[WRITTEN PROBLEM]
Copy the Sankey diagram post from "Building a Sankey" to "my entire dataframe.", swapping "Plotly" for "Bokeh" throughout.

[SELECTED EXCERPT]
******
I have data on the sequence of courses taken by students and I would like to represent the flows between classes using a Sankey diagram. My data is in a Pandas dataframe in a long format, where each step that someone took has a row and the order of those steps is specified by a column order
:
student | course | order |
---|---|---|
Jerry | A | 1 |
Jerry | B | 2 |
Jerry | C | NaN |
Jessy | C | 1 |
Jessy | A | 2 |
Jessy | B | 3 |
Raphael | A | 1 |
Raphael | C | 2 |
Raphael | C | 3 |
Raphael | B | 4 |
Sally | A | 1 |
Sally | B | 2 |
Sally | C | NaN |
I pivoted this table to aggregate it into sequences with the count of each sequence:
course1 | course2 | course3 | course4 | count |
---|---|---|---|---|
A | B | End | End | 2 |
A | C | C | B | 1 |
C | A | B | End | 1 |
Note that I want to retain the End
value, but if this causes problems, I am happy to abandon this and just have people stop at a step.
Building a Sankey in Plotly requires a data format with the source and target. Here is the example on the Plotly docs.
source = [0, 1, 0, 2, 3, 3],
target = [2, 3, 3, 4, 4, 5],
value = [8, 4, 2, 8, 4, 2]
I need to get my data into the format above, but for my entire dataframe.
If I was dealing with a small dataset, like the toy one above, I could manually create this. However, I have a dataframe with thousands of rows and I have no idea how to do this in Pandas. It looks like some sort of window calculation, but I have no idea how to do it.
I am also kinda confused about how to create the coding scheme because my failed attempts create a viz that doesn't have a sequence of four courses.
Any help is much appreciated.
Toy data:
student = ['Jerry','Jerry','Jerry','Jessy','Jessy','Jessy','Raphael','Raphael','Raphael','Raphael','Sally','Sally','Sally']
course = ['A','B','C','C','A','B','A','C','C','B','A','B','C']
order = [1,2,np.NaN,1,2,3,1,2,3,4,1,2,np.NaN]
df = pd.DataFrame({'student':student, 'course':course,'order':order})
******
[MATERIAL]
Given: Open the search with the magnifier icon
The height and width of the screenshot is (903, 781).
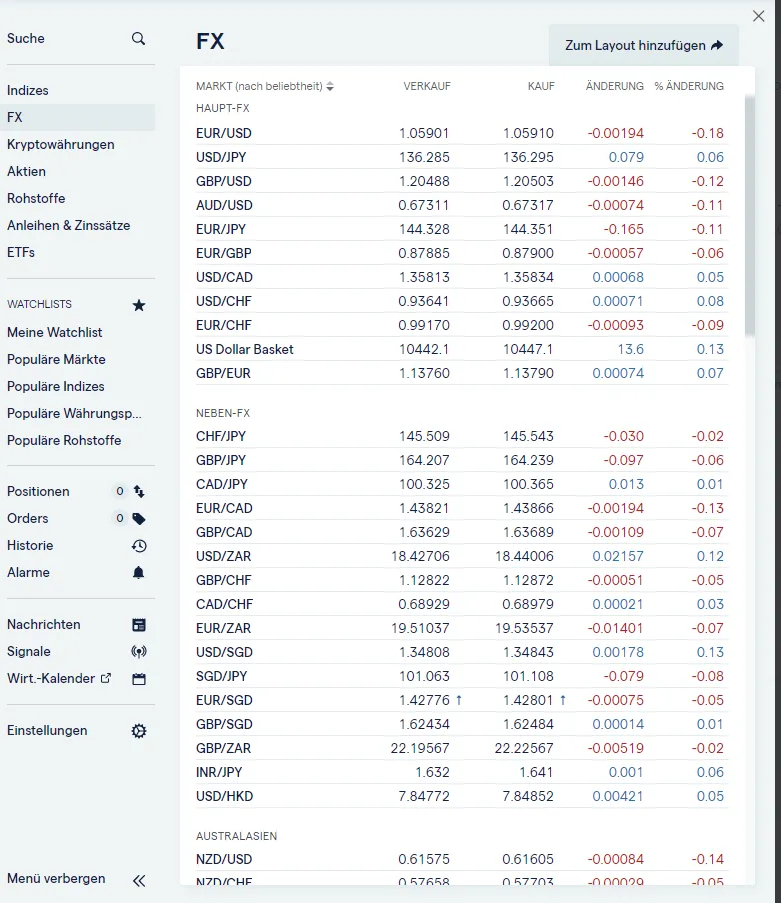Looking at the screenshot, I should pos(138,38).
******
[RESPONSE TO THE TASK]
Building a Sankey in Bokeh requires a data format with the source and target. Here is the example on the Bokeh docs.
source = [0, 1, 0, 2, 3, 3],
target = [2, 3, 3, 4, 4, 5],
value = [8, 4, 2, 8, 4, 2]
I need to get my data into the format above, but for my entire dataframe.